Commissioning an architecture to host a data warehouse can be tricky, and computing the storage requirements is probably my least favourite task. A full guide is probably best saved for another post, but when you have character (char, varchar, etc.) columns, you want to find the average length of the data stored in them in your source. There’s a simple piece of SQL for this:
select avg(len([ColumnName])) from [TableName]
Easy to execute a few time, but if you have to run it against a few hundred columns it’ll get painful to do manually. Here’s a script to do it all for you and return a nice table of results. It relies on creating a table which has the table and column names in it, as below.
(Hint – your source to target map spreadsheet has this already in it, doesn’t it?)
With this in place, just run the following script:
declare @table varchar(20), @column varchar(50)
declare @results table (TableName varchar(20), ColumnName varchar(50), ColumnLength int)
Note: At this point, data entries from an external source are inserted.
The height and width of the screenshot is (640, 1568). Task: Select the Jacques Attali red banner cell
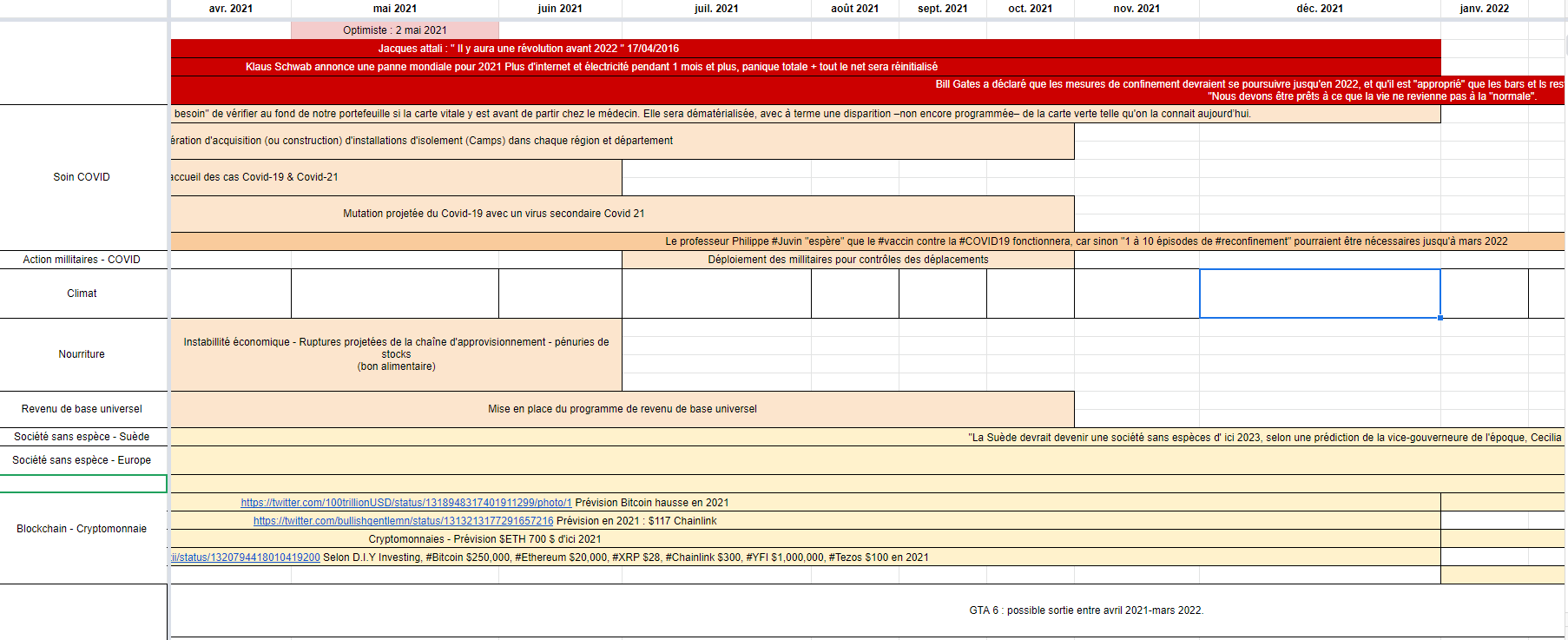click(528, 49)
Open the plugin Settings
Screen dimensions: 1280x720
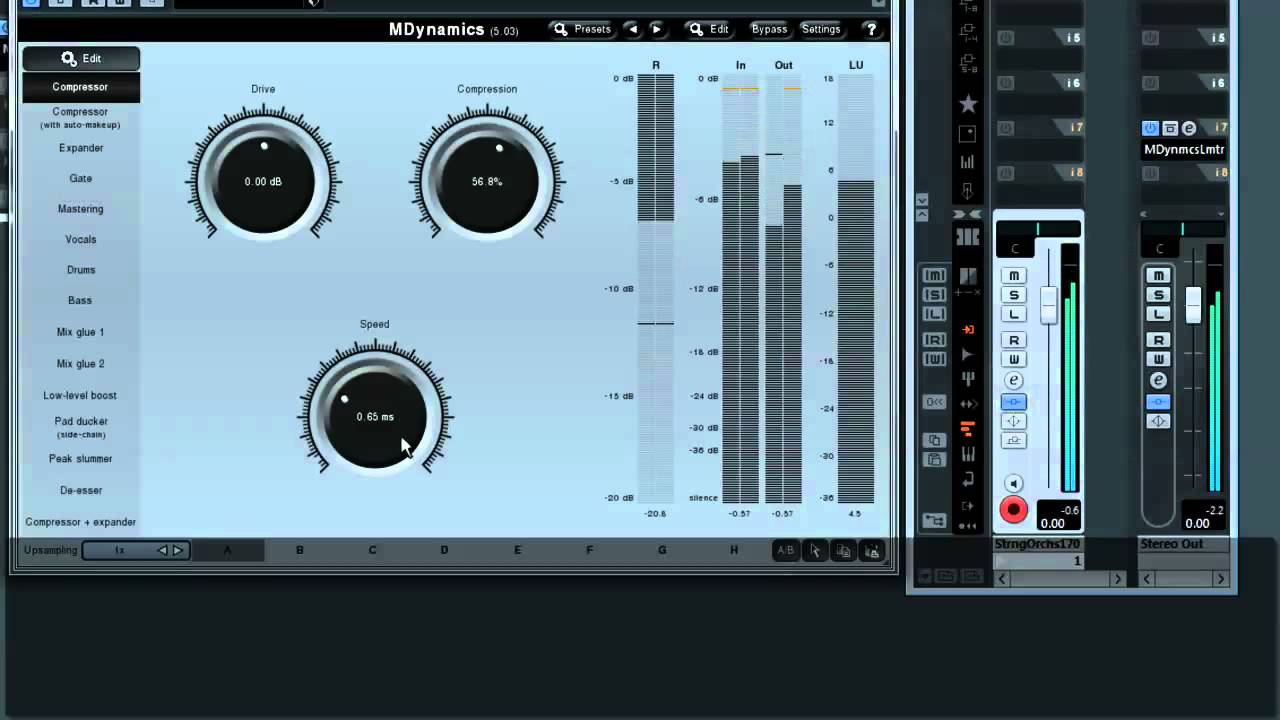820,29
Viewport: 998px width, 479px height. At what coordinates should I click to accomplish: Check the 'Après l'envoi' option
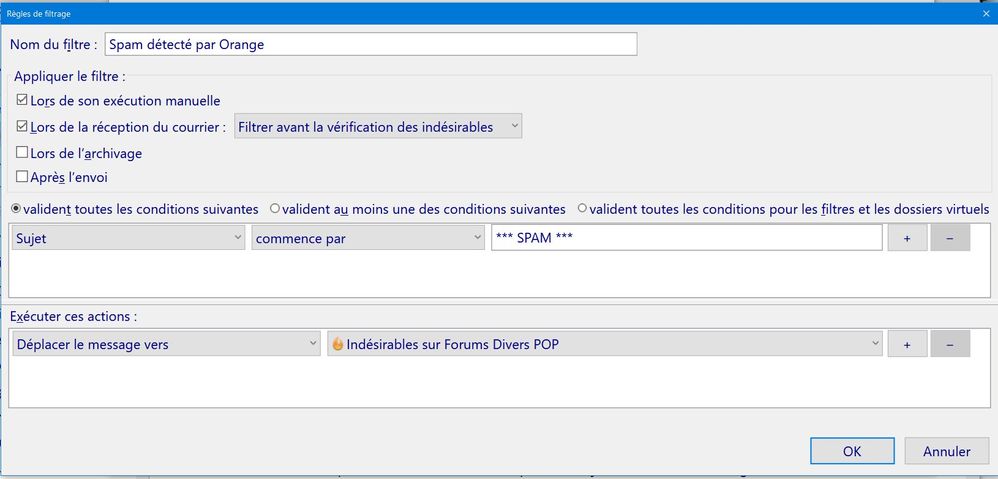[x=22, y=177]
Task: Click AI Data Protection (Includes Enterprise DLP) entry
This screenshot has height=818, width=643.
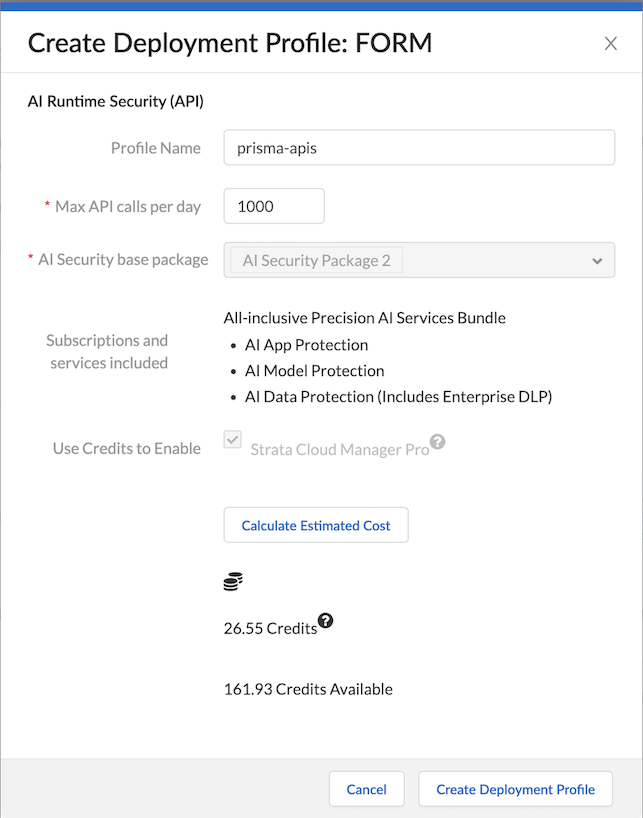Action: (398, 397)
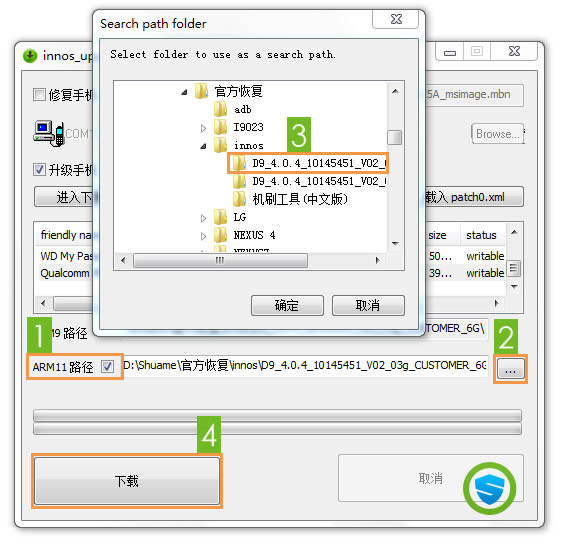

declare @sql varchar(1000)
declare c1 cursor read_only
for select TableName, ColumnName from CharacterColumns
open c1
fetch next from c1 into @table, @column
while @@fetch_status = 0
begin
set @sql =
'select ''' + @table + ''', ''' + @column + ''', avg(len(' + @column + ')) from ' + @table
fetch next from c1 into @table, @column
insert into @results exec (@sql)
end
close c1
deallocate c1
select * from @results
Go and make a cup of tea, or lunch, or whatever it takes depending on the number of columns you are working with and the number of rows in each table. When you get back, you’ve got a result set ready to be pasted into your sizing document.